Happy Halloween Honeys 🎃
I hope you're having a wonderful weekend and a fabulous Halloween.💖 Can you believe we've reached the last day of Blogtober already? This month has flown past and been such a lot of fun and it really has done what I wanted it to do. Remind me how much fun blogging is.💖
Speaking of fun, for the last post of this years Blogtober I thought I'd share the recipe (and a link to a downloadable printable version) for the easiest ever gingerbread cookie dough...
How much fun are cookies to make? 😊 This is such an easy recipe to make and all you need are some cookie cutters in assorted shapes and lots of icing and tiny humans will love decorating them.💖 Let's get started then honeys...
85g brown sugar
125g unsalted butter
1 teaspoon of bicarbonate of soda
3 teaspoons of ground ginger
375g plain flour (sifted)
175 ml golden syrup
1. Pre-heat your oven to 180C/356F/gas mark 4.
2. Into your mixer (or large mixing bowl) place your brown sugar and butter. Beat together until combined and creamy.
3. Once your sugar and butter are well mixed, add to the bowl (or your mixer which if, like me, you have painful, arthritic wrists is definitely the way to go) your plain flour (sifted), ginger, bicarbonate of soda and your golden syrup. Mix until very well combined.
4. Turn out your gingerbread dough and place it into a tub or sandwich bag and into the fridge for 15-20 minutes, more if you can. This lets your dough "rest" as the more it's handled the stickier it becomes. The more chilled it is, the easier it is to roll out and work with.
5. Once chilled, cut two pieces of greaseproof paper and place your dough between the greaseproof paper sheets and roll out. The less you can manage to touch the dough the better, since the heat from your hands will make it "greasy." Use your favourite cookie cutters and have fun cutting out your cookies.
6. Bake your cookies for 8-10 minutes until a lovely golden brown. Remove (carefully) from the oven and gently remove and place onto a wire cooling rack. I use a silicone spatula to do this as the cookies are still very fragile when first removed from the oven.
7. I like to sift a little icing sugar over the top of my cookies but they're still delicious without it :)

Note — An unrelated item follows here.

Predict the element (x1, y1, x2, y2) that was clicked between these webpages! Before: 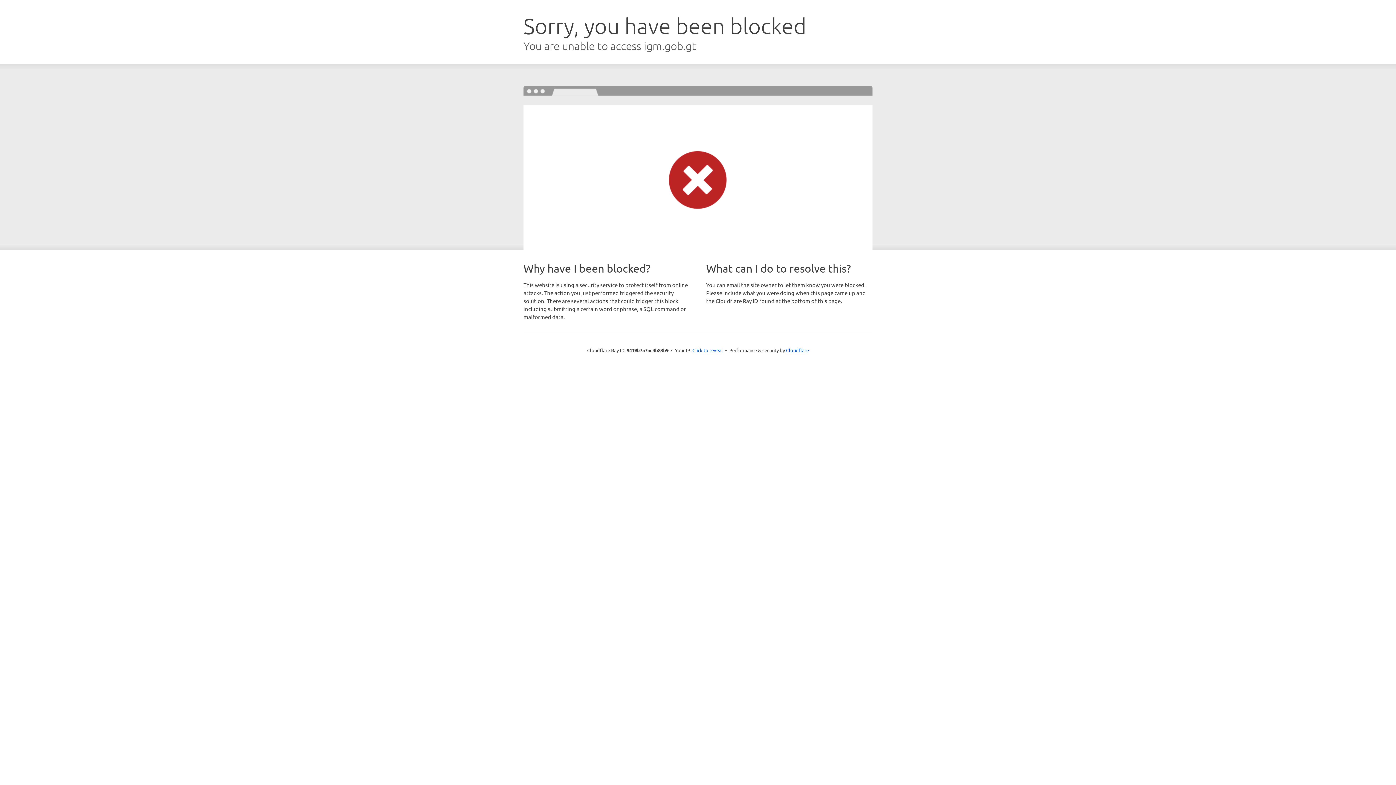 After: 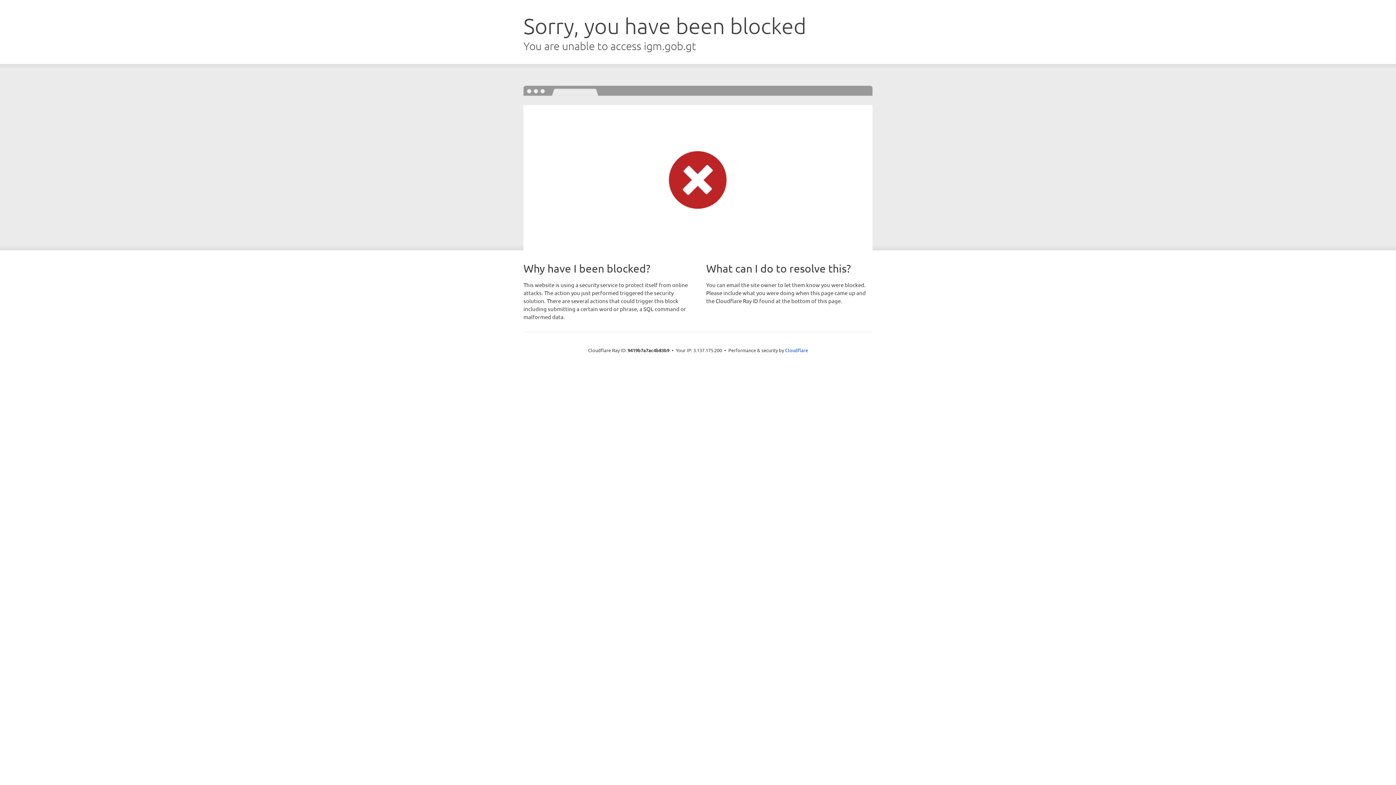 Action: label: Click to reveal bbox: (692, 346, 723, 353)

8. Sit down, put your feet up with a lovely cuppa and enjoy!
A tip honeys, do you prefer your cookies to be slightly "chewy" or thinner and crispier? To achieve either, simply adjust the thickness of your cookie dough when you roll it out. The thicker the cookie, the chewier it will be, whereas a thinner cookie will be crispier.🍪
There is a (hopefully) fun printable I made, quite some time ago now (I'm getting old lol) and this recipe is just as yummy all year round.😋 So, why not Christmas cookies? New Years cookies? Making-them-cause-it's-Tuesday cookies? 😊💖 If you'd like to download the printable, you can find it here. Enjoy honeys.💖
This cookie dough really is easy to make and you can even plan ahead by making up two or three batches at a time.💖 These cookies really are so good that maybe you'll want to do this anyway 😋 Or, you could make up the cookie dough, bake a batch to enjoy and store any (unused) dough ready to bake as needed.
To store extra cookie dough, roll it up tightly in cling film/plastic wrap and store in the fridge for 2-3 days or you can freeze the raw cookie dough for up to 3 months. When you want to use it, remove from the freezer and place into the fridge to defrost overnight then roll out and bake as usual.